Personally, I struggled with finding the right skin care products that both worked with my hormonal skin, and I felt comfortable and convinced they were safe. Natural products seemed enticing and certainly less “chemical laden,” but a lot of them are new ingredients in skin care that have not been studied and thus are deemed safe because they have not been proven to be unsafe. That made me nervous. So, I went with very conventional products that did not contain those ingredients that were proven unsafe to use in pregnancy. My thought process was that mainstream brands that did not contain unsafe ingredients were likely very safe since so many people use them when pregnant; if there was something very wrong with them, that would show up and create red flags for further study.
So, this is what I used…
Good ole’ Cetaphil. It’s a simple cleanser that does not contain parabens, and it works with my skin.

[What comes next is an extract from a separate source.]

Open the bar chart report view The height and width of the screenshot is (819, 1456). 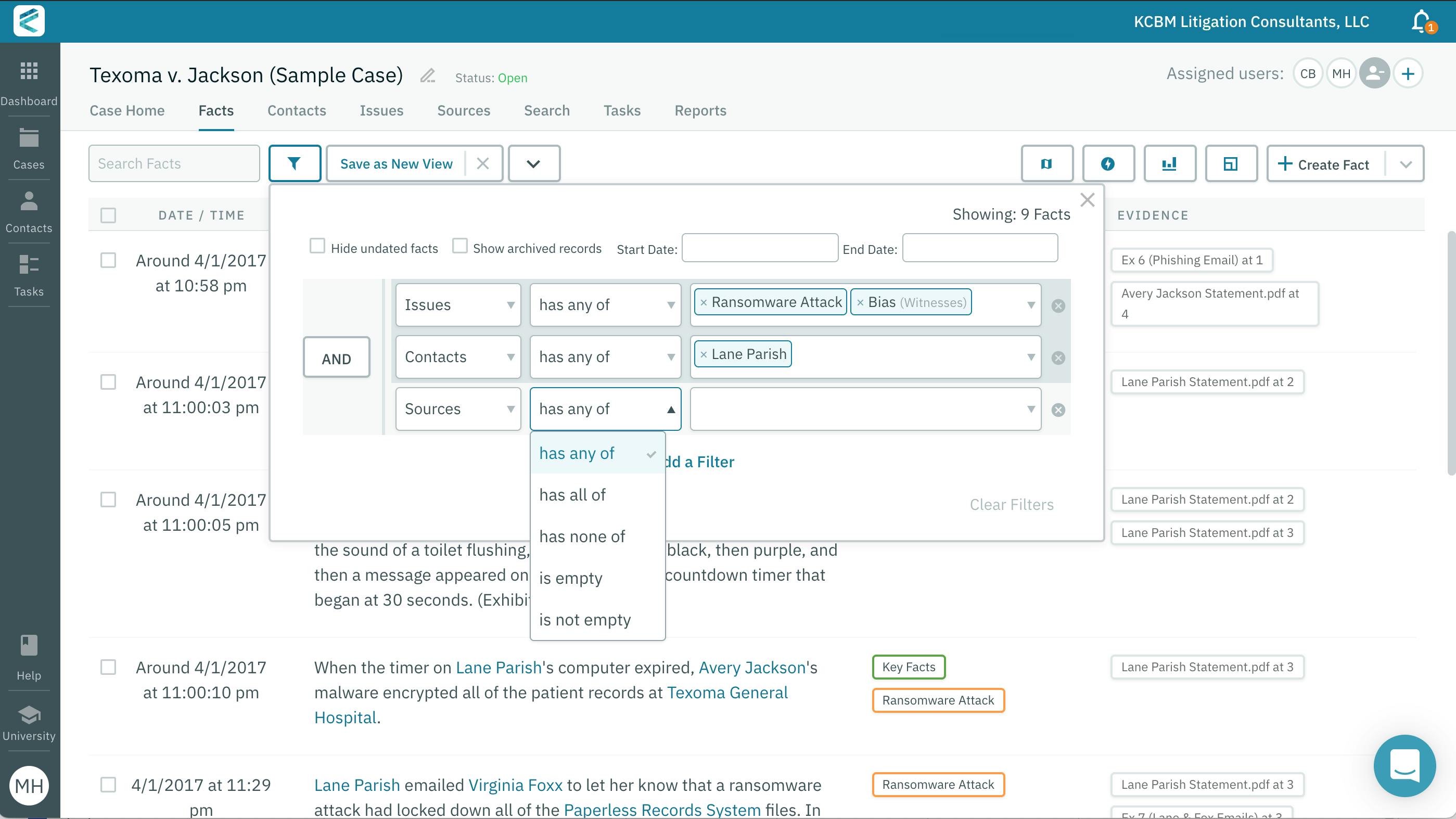tap(1170, 163)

Toner: Apple Cider Vinegar
Ok, so I did go a little natural with this one. I dilute it 1 part ACV to 2 parts water, and I stored it in a salad dressing bottle. I just lightly soaked a cotton ball and rubbed it on my face once per day. It smells like vinegar and then dissipates. Because it is acidic, I did feel like it brightened my complexion a bit and offered some level of exfoliation.
Moisturizer: Cetaphil Moisturizer
Tried and true. I imagine millions of people use this brand as it’s widely recommended and found in every Target, grocery, and pharmacy in America. Again, I kept things simple during pregnancy so my skin wouldn’t freak out too much more than it already was. I found this moisturizer to do the job.
Sunscreen: Clinique Mineral Sunscreen
So I plugged this into EWG skincare database and it had a very low score of 2. It didn’t have any glaringly bad ingredients and it uses physical blockers as active ingredients. It goes on smooth with no white residue.
Eye Cream: 100% Pure Coffee Bean Eye Cream.
Everyone knows the first sign to show age is the skin around your eyes. After age 30, your collagen production goes down dramatically and you might wake up with some laugh lines/crows feet, general darkness, and fatigue. This product is something I still use now that I’m breastfeeding. It’s full of natural ingredients. I was a little skeptical of some of the essential oil extracts in it, but extracts are very different than essential oils themselves.
Please ask your doctor for their medical advice before starting or stopping any medicine, including topical medication and over-the-counter skin care products. This article is not a replacement for medical advice.